De un tiempo a esta parte, sobre todo desde la emergencia de la profunda crisis que asola el mundo occidental de uno a otro confín, se aprecia una progresiva desafección de la ciudadanía en relación con la política. Aumenta la abstención en las competiciones electorales, las encuestas de opinión reflejan la mala imagen de los partidos políticos y, por si fuera poco, la corrupción ha hecho acto de presencia con inusitada intensidad, y frecuencia, en todos los órdenes de la vida económica, social y política. España no es ajena: el 20-D y la campaña electoral que lo precedió  lo pudimos comprobar.
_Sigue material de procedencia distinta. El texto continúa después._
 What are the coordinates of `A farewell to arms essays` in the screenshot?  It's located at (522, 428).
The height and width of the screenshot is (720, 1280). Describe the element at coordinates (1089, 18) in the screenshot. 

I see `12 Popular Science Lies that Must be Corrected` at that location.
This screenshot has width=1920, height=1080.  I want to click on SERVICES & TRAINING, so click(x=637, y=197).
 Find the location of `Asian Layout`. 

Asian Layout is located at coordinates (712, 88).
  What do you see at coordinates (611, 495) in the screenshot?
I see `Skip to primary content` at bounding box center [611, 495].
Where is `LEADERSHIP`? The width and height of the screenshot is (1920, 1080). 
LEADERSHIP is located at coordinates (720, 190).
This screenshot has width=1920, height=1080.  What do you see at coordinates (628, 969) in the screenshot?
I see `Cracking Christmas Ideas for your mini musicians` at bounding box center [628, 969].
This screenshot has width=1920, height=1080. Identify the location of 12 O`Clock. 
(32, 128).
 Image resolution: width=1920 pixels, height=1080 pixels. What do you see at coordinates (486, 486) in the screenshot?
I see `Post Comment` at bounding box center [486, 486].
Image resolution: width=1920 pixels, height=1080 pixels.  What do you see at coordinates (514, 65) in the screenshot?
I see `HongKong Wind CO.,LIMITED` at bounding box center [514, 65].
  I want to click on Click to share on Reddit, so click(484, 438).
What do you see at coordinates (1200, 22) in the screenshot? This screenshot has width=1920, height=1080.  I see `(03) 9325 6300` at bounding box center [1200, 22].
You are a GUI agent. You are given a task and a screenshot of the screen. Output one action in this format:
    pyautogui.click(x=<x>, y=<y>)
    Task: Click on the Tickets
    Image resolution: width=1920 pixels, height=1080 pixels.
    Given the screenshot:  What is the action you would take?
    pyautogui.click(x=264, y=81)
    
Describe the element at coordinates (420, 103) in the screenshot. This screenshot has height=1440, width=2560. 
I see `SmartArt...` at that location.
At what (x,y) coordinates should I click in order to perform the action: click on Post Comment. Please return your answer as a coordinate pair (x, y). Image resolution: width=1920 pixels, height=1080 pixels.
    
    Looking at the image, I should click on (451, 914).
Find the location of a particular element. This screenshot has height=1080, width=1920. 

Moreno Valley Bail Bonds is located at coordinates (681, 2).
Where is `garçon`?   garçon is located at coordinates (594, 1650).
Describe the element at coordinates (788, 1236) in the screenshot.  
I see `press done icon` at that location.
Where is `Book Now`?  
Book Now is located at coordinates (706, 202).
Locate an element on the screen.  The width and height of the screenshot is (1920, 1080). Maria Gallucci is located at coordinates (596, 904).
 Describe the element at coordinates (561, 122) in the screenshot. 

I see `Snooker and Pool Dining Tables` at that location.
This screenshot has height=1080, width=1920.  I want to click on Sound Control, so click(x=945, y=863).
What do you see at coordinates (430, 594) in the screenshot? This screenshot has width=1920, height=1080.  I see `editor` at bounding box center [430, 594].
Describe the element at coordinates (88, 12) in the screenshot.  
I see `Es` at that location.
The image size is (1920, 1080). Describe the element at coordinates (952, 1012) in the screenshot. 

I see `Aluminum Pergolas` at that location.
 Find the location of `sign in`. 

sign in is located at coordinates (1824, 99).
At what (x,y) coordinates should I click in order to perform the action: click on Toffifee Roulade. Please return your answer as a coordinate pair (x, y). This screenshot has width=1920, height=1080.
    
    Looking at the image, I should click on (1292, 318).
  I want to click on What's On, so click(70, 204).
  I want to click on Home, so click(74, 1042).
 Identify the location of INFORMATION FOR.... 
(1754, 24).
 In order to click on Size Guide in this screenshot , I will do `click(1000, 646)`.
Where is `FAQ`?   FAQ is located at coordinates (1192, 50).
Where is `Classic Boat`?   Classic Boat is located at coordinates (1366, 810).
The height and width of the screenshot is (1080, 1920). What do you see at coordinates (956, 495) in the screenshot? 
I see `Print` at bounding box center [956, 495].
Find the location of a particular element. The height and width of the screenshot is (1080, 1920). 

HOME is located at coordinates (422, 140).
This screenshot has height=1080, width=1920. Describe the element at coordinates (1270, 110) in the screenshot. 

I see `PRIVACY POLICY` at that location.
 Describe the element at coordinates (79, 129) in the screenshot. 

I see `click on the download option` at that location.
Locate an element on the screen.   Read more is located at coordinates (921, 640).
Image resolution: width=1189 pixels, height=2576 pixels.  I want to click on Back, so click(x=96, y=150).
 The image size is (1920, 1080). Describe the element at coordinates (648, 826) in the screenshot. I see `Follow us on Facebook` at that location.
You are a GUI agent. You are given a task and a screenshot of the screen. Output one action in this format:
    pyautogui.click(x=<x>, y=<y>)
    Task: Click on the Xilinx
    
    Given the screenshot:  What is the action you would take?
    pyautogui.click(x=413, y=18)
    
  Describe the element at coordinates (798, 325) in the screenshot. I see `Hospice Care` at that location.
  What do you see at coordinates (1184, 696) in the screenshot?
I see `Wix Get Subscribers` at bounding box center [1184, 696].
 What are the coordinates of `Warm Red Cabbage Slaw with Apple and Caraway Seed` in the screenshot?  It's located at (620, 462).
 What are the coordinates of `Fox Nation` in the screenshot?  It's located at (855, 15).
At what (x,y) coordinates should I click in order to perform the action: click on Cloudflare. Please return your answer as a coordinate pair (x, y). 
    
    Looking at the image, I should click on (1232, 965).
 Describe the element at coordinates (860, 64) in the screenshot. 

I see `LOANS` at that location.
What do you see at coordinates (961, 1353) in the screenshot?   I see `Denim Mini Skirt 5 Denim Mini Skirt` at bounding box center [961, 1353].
En este contexto, se percibe una fuerte crítica contra esta noble actividad, a veces sin caer en la cuenta de que no se debiera generalizar, pues hay un buen puñado de personas, más de las que parece,  que están en política para atender objetivamente al interés general, actuando con un fuerte compromiso en todo lo relativo a la mejora de las condiciones de vida de los ciudadanos.  Sin embargo, todavía hay más ciudadanos que podrían colaborar en la gestión de los intereses generales, pero que se repliegan en su actividad particular a causa del ambiente que se respira en los cuarteles generales de las formaciones partidarias y de las terminales de los distintos poderes.
Así las cosas,  ante la  creciente desafección,  los partidos políticos debieran proceder a una razonable reforma de su organización o funcionamiento. Con el fin, claro está, de abrirse a la sociedad, con la finalidad de dar mayor participación a la militancia en la elección de las direcciones, de los candidatos a cargos electos. Y, por supuesto, para que la militancia, que es la verdadera dueña y soberana del partido, no sus directivos, pueda expresarse sin especiales dificultades cuándo estime que la cúpula de la formación sigue derroteros distintos a los marcados por el ideario propio o los compromisos electorales. Incluso, habría que prever que los militantes reciban periódicamente, de los altos cargos del Gobierno, y de los demás representantes en otros  poderes del Estado, cumplida respuesta a sus preguntas, de forma y manera que la rendición de cuentas sea un hábito también en la vida partidaria. Una buena práctica sería consultar a los seguidores y correligionarios sobre determinadas políticas o sobre determinadas decisiones que se pretenden adoptar.
Si los partidos no se abren a la sociedad y se ajustan a los valores y cualidades democráticas, las opiniones y criterios de la ciudadanía en relación con la cosa pública seguirán ordinariamente, salvo raras excepciones,  confinadas  al mundo de lo privado, sin acceso al espacio público por temor o miedo a represalias. Es decir, si no cambian las cosas, la política real seguirá privatizada y el poder político seguirá en manos de una casta de privilegiados que se aprovechan, y de qué manera, de la ausencia de canales reales de participación cívica. Ahí están esos grupos de burócratas que se atreven, ante la pasividad generalizada, a establecer las prioridades  que más les convienen, a veces incluso en contra de los principios de las formaciones que los han conducido al poder.
Mientras tanto, a la vez que se cacarea con ocasión y sin ella sobre la esperada regeneración democrática, comprobamos la realidad del compromiso democrático de los dirigentes de los partidos, de uno u otro lado del arco político, incluidos los nuevos, que ya no se cortan un pelo en demostrar el liderazgo carismático, de corte totalitario, con el que ejercen el poder. Los acontecimientos de estos días son un fiel reflejo de ello.